Genesis 47:22. The priests had a portion assigned. It is the character of piety to give food and raiment to God’s servants; and if there be any redundancy in that portion, it is not to be expended in fulfilling the lusts of the flesh, but on the poor, and in works of benevolence, as might abundantly be proved from antiquity.

Genesis 47:24. A fifth part. A very easy rental, when houses, lands and cattle, were provided by the prince. The Egyptian police must have been wise and salutary in its arrangements, lenient, but vigorous in its operation, that no sedition, no riot was known during this unexampled pressure of calamity and want. How happy are that prince and that people, who can find a divine minister to take the helm during a dangerous course.

Genesis 47:29. Put thy hand under my thigh: words of modesty. Circumcision being the seal of all the righteousness of God promised to Abraham, Jacob required an oath by that covenant that his bones should rest in the promised land, and in hope of the joyful resurrection of the dead.

Genesis 47:30. Carry me out of Egypt. Jacob required an oath of this, that his family might ever regard Canaan as their promised inheritance; and that Joseph might have the better plea for attending the funeral. Believer, no earthly Goshen is thy home.

Genesis 47:31. Upon the bed’s head. The Septuagint reads, upon the top of his staff; as is followed by St. Paul, Hebrews 11.

REFLECTIONS.

In this whole chapter Joseph’s character appears to advantage. He was the best of sons, the best of brothers, and the best of servants to the king. What an example for men to copy in all the relative duties of life; and that family and kingdom shall prosper, even in the time of adversity, where the like wisdom and virtue operate in all their counsel and conduct.

Jacob regarded life as a pilgrimage. St. Paul has admired this confession which Jacob made before Pharaoh, and his patriarchal way of life, which had now continued a hundred and thirty years; but from hence he was to rest in Goshen during the remainder of his days. The idea of life as a pilgrimage cannot be too frequently placed in our view, for the longest life is short compared with eternity, and its vicissitudes are many: it should therefore constantly produce a sentiment in our heart to wean us from the world, and attach us to heaven.

Jacob regarded his long pilgrimage as transient and full of evils. The quarrel with Esau, the oppression of Laban, the violence offered to Dinah, the revenge on Shechem, and the strange affair of Judah and Tamar, were but a few of the calamities which had imbittered his days. And if Israel, beloved for his father’s sake, was not exempt from those afflictions, what can we expect but a constant mixture of evils, and a constant succession of calamities, with all the good that God shall give?

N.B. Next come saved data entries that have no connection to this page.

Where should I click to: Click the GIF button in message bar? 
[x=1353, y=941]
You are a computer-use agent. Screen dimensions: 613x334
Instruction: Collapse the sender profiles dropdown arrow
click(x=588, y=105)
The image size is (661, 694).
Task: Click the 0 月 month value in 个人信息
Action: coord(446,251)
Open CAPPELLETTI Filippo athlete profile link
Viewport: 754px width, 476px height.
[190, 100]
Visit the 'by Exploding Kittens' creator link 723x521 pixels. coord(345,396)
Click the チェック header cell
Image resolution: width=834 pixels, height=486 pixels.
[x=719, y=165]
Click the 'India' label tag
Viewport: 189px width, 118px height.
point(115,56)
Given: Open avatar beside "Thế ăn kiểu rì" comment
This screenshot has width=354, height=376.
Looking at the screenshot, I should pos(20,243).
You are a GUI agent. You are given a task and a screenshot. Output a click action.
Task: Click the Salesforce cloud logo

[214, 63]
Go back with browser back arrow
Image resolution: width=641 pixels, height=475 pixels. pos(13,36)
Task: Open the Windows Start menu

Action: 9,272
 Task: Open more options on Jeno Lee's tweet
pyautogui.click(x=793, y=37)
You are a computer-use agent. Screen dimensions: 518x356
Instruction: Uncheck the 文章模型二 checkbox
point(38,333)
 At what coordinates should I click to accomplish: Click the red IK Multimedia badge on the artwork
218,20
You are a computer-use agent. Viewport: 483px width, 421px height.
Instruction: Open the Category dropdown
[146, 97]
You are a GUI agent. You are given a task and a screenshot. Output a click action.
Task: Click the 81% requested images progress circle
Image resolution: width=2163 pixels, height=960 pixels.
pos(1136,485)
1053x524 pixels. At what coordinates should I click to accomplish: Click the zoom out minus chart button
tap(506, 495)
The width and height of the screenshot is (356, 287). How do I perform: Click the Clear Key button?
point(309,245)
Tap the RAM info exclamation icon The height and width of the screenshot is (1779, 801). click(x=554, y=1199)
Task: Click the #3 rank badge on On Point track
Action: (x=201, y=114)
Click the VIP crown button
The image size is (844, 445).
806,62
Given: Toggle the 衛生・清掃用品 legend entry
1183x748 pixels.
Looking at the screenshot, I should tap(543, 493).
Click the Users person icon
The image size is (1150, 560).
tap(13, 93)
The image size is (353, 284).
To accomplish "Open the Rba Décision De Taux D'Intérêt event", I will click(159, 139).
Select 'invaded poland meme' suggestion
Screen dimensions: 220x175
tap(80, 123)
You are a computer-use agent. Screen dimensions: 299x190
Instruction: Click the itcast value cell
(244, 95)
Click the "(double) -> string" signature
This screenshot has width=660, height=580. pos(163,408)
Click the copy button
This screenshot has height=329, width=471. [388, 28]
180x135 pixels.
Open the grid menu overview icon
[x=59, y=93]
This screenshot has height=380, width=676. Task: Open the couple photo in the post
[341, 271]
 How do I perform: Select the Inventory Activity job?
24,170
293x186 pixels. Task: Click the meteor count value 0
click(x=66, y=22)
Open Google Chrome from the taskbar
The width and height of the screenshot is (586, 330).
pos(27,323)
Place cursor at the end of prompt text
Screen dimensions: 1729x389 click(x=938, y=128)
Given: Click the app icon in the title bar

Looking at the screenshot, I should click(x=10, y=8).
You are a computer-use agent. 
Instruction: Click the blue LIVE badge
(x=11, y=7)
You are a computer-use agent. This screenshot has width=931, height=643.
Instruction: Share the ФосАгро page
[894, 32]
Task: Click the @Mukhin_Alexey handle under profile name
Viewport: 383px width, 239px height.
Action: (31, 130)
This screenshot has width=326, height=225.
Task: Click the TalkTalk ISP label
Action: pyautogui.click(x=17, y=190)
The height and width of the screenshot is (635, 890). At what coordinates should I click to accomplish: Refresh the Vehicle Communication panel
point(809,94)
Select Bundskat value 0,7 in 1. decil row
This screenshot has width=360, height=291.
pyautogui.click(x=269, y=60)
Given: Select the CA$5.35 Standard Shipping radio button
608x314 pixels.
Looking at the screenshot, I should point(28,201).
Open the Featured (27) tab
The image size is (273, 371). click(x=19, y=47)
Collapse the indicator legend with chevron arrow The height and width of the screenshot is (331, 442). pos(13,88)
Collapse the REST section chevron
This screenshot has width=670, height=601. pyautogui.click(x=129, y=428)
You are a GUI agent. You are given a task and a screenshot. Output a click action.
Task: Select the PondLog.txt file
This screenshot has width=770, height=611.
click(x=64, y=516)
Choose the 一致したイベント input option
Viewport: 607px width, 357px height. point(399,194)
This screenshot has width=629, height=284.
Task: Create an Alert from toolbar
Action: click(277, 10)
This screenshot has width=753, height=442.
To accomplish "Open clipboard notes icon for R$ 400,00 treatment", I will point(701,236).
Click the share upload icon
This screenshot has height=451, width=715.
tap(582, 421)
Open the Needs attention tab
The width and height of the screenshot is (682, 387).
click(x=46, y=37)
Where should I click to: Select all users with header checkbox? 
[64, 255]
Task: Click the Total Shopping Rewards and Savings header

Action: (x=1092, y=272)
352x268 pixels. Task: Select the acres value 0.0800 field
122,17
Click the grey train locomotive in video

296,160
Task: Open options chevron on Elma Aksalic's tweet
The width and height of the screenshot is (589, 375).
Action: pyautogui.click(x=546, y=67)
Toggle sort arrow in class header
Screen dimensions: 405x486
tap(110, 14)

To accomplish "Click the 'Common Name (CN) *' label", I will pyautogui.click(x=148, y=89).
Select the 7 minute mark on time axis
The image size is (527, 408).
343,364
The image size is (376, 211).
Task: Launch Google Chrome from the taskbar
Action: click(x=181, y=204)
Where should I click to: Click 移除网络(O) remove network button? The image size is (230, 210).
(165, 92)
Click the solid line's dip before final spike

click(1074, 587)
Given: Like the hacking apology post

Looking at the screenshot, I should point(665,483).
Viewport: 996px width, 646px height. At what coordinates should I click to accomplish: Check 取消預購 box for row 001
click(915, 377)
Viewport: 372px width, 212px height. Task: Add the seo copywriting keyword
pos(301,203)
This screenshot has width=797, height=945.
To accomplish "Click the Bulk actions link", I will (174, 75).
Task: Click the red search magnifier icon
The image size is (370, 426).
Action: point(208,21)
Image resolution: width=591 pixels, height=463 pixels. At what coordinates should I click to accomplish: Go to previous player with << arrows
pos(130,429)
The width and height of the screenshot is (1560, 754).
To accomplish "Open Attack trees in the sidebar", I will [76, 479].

Hence let no man be discouraged; for the good angel of the Lord had redeemed Jacob from all his troubles. Mark how he ascribes his preservation to providence. Our care is insufficient without God’s care. Oh how often should we have died by affliction, been killed by accidents, or run into ruin, had not the Lord preserved our lives. How blind then, and how impious the man, who ascribes his safety to his own precaution, and his prosperity to the efforts of his own arm.

Did Joseph introduce his father to Pharaoh, and afterwards his brethren? Let us rejoice in hope while we sustain the evils of life. In a little while, our advocate with the Father, not ashamed of his unworthy brethren, will introduce us to the Father, and present us faultless before the presence of his glory with exceeding joy. He will, forgetful of all his wrongs, give us the happiest place in his kingdom, and do us good for ever.